25. We will invest in security with clear accountability for outcomes—because security spending must deliver security results. To secure our country, our priority will remain on increasing the fighting capability of our armed forces and other security agencies by boosting personnel and procuring cutting-edge platforms and other hardware. We are also pursuing a new era of criminal justice system to stamp out terrorism, banditry, kidnapping for ransom and other violent crimes. Our administration is resetting the national security architecture and establishing a new national counterterrorism doctrine—a holistic redesign anchored on unified command, intelligence, community stability, and counter-insurgency. This new doctrine will fundamentally change how we confront terrorism and other violent crimes that have become existential threats to our corporate survival and have heightened anxiety among our people.

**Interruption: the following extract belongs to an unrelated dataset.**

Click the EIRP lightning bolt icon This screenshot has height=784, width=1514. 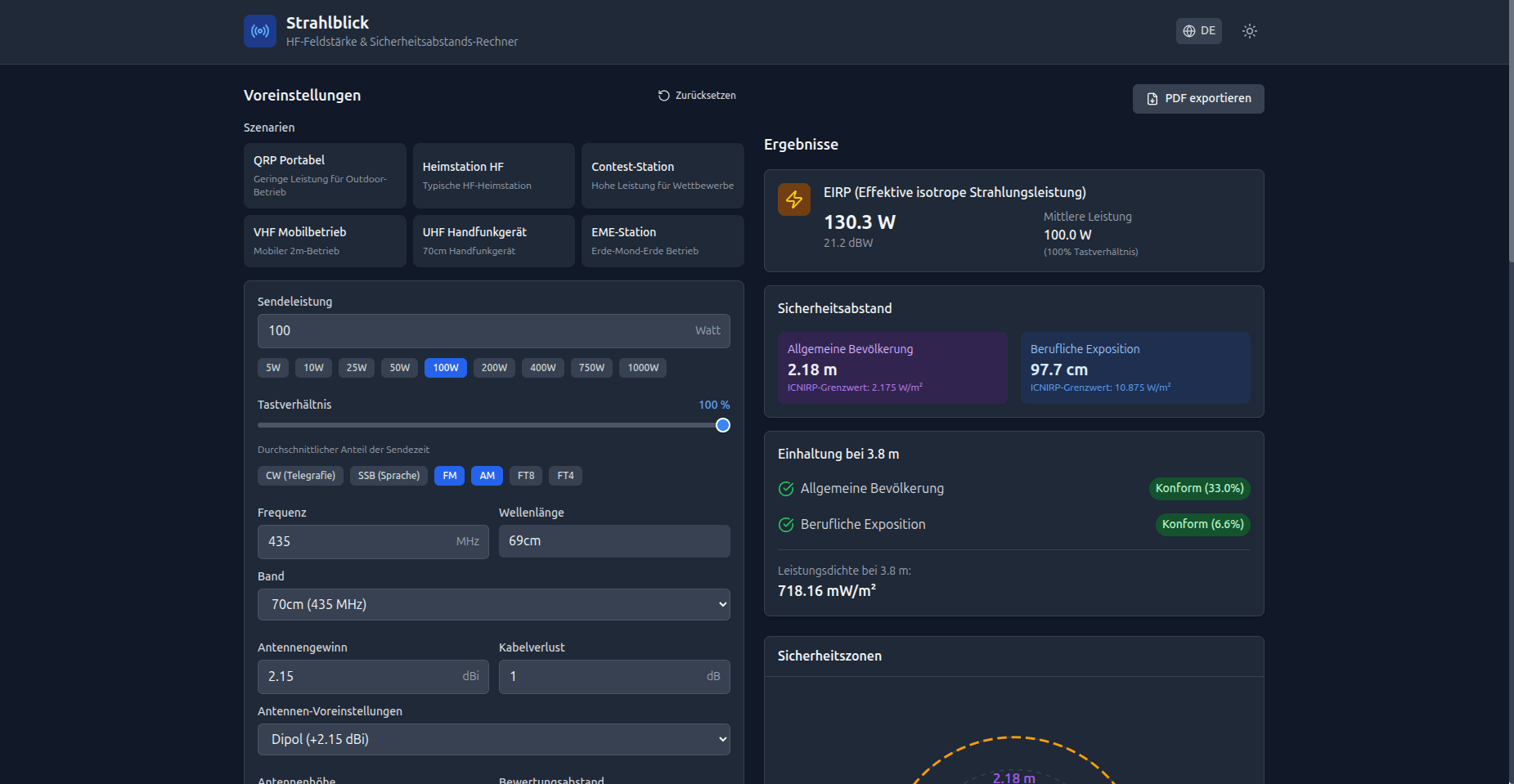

Henceforth, and under this new architecture, any armed group or gun-wielding non-state actors operating outside state authority will be regarded as terrorists. These include bandits, militias, armed gangs, criminal networks with weapons, armed robbers, violent cult groups, forest-based armed collectives, and foreign-linked mercenaries. Groups or individuals conducting violence for political, ethnic, financial, or sectarian objectives are also classified as terrorists. Members of any group extorting communities, kidnapping civilians, occupying or seeking to occupy territory within Nigeria will be classified as terrorists. The denominator is that if you wield lethal weapons and act outside the state’s authority, you are a terrorist. Any individual or entity that enables the listed groups as financiers, money handlers, harbourers, informants, ransom facilitators, and negotiators will also be classified as terrorists. Political protectors and intermediaries, transporters, arms suppliers, and safe-house owners will be declared as terrorists. Politicians, traditional rulers, community leaders, and religious leaders who facilitate and encourage violent actions and terror within Nigeria and against our citizens are also terrorists.
26. No nation can grow beyond the quality of its people. The 2026 Budget strengthens investments in education, skills, healthcare, and social protection.
39. It is with great pleasure, therefore, that I lay before this distinguished Joint Session of the National Assembly the 2026 Appropriation Bill of the Federal Republic of Nigeria, titled: “Budget of Consolidation, Renewed Resilience and Shared Prosperity”.
May God bless the Federal Republic of Nigeria.